# WORK INSTRUCTION:
Each record should be returned exactly as it is written.

-- MATERIAL TO PROCESS follows --

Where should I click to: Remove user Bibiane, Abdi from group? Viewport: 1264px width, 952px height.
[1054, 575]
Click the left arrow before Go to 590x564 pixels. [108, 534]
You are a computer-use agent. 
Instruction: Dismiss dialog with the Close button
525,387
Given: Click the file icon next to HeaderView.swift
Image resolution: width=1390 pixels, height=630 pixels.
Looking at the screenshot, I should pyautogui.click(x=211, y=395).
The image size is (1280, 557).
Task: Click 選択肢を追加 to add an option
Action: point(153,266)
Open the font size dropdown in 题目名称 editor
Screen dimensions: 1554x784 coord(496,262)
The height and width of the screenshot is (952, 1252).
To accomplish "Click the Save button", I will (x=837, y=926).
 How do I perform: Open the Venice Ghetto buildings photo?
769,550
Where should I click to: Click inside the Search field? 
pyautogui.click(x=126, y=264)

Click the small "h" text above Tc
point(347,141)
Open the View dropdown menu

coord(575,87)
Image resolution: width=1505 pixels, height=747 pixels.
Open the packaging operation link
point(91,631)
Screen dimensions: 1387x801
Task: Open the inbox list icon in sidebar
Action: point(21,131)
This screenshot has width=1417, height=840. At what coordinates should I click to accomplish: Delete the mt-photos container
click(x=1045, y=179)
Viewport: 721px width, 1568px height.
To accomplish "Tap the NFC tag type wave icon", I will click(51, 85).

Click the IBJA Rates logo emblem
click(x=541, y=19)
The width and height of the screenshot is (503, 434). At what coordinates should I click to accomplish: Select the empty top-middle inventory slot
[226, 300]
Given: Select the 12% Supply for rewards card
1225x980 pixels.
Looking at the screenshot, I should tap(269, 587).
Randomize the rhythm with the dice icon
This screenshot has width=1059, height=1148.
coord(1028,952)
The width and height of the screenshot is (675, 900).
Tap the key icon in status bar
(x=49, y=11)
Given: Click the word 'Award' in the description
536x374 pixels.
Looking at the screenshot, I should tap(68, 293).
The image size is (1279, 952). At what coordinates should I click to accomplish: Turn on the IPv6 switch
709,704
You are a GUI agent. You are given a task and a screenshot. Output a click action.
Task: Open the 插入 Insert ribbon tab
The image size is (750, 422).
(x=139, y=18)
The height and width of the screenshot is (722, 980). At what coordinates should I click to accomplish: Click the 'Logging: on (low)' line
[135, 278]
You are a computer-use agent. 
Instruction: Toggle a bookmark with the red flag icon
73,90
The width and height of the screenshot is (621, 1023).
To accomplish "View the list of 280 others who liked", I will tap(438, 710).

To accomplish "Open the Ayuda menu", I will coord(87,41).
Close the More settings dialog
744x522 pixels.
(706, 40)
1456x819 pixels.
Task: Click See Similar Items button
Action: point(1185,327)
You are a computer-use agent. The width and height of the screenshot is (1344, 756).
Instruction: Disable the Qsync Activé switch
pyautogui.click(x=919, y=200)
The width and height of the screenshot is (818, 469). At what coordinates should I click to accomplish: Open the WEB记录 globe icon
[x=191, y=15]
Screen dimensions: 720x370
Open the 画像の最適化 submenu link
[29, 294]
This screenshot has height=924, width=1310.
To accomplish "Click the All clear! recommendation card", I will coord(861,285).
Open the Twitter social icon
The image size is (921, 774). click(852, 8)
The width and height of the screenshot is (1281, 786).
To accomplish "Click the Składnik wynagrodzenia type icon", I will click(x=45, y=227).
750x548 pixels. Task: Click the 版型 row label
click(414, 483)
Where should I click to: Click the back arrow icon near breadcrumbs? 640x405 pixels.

-- MATERIAL TO PROCESS concluded --

# REPLY TO THE EXERCISE:
Where should I click to: Remove user Bibiane, Abdi from group? Viewport: 1264px width, 952px height.
[1054, 575]
Click the left arrow before Go to 590x564 pixels. [108, 534]
You are a computer-use agent. 
Instruction: Dismiss dialog with the Close button
525,387
Given: Click the file icon next to HeaderView.swift
Image resolution: width=1390 pixels, height=630 pixels.
Looking at the screenshot, I should pyautogui.click(x=211, y=395).
The image size is (1280, 557).
Task: Click 選択肢を追加 to add an option
Action: point(153,266)
Open the font size dropdown in 题目名称 editor
Screen dimensions: 1554x784 coord(496,262)
The height and width of the screenshot is (952, 1252).
To accomplish "Click the Save button", I will (x=837, y=926).
 How do I perform: Open the Venice Ghetto buildings photo?
769,550
Where should I click to: Click inside the Search field? 
pyautogui.click(x=126, y=264)

Click the small "h" text above Tc
point(347,141)
Open the View dropdown menu

coord(575,87)
Image resolution: width=1505 pixels, height=747 pixels.
Open the packaging operation link
point(91,631)
Screen dimensions: 1387x801
Task: Open the inbox list icon in sidebar
Action: point(21,131)
This screenshot has width=1417, height=840. At what coordinates should I click to accomplish: Delete the mt-photos container
click(x=1045, y=179)
Viewport: 721px width, 1568px height.
To accomplish "Tap the NFC tag type wave icon", I will click(51, 85).

Click the IBJA Rates logo emblem
click(x=541, y=19)
The width and height of the screenshot is (503, 434). At what coordinates should I click to accomplish: Select the empty top-middle inventory slot
[226, 300]
Given: Select the 12% Supply for rewards card
1225x980 pixels.
Looking at the screenshot, I should tap(269, 587).
Randomize the rhythm with the dice icon
This screenshot has width=1059, height=1148.
coord(1028,952)
The width and height of the screenshot is (675, 900).
Tap the key icon in status bar
(x=49, y=11)
Given: Click the word 'Award' in the description
536x374 pixels.
Looking at the screenshot, I should tap(68, 293).
The image size is (1279, 952). At what coordinates should I click to accomplish: Turn on the IPv6 switch
709,704
You are a GUI agent. You are given a task and a screenshot. Output a click action.
Task: Open the 插入 Insert ribbon tab
The image size is (750, 422).
(x=139, y=18)
The height and width of the screenshot is (722, 980). At what coordinates should I click to accomplish: Click the 'Logging: on (low)' line
[135, 278]
You are a computer-use agent. 
Instruction: Toggle a bookmark with the red flag icon
73,90
The width and height of the screenshot is (621, 1023).
To accomplish "View the list of 280 others who liked", I will tap(438, 710).

To accomplish "Open the Ayuda menu", I will coord(87,41).
Close the More settings dialog
744x522 pixels.
(706, 40)
1456x819 pixels.
Task: Click See Similar Items button
Action: point(1185,327)
You are a computer-use agent. The width and height of the screenshot is (1344, 756).
Instruction: Disable the Qsync Activé switch
pyautogui.click(x=919, y=200)
The width and height of the screenshot is (818, 469). At what coordinates should I click to accomplish: Open the WEB记录 globe icon
[x=191, y=15]
Screen dimensions: 720x370
Open the 画像の最適化 submenu link
[29, 294]
This screenshot has height=924, width=1310.
To accomplish "Click the All clear! recommendation card", I will coord(861,285).
Open the Twitter social icon
The image size is (921, 774). click(852, 8)
The width and height of the screenshot is (1281, 786).
To accomplish "Click the Składnik wynagrodzenia type icon", I will click(x=45, y=227).
750x548 pixels. Task: Click the 版型 row label
click(414, 483)
Where should I click to: Click the back arrow icon near breadcrumbs? 640x405 pixels.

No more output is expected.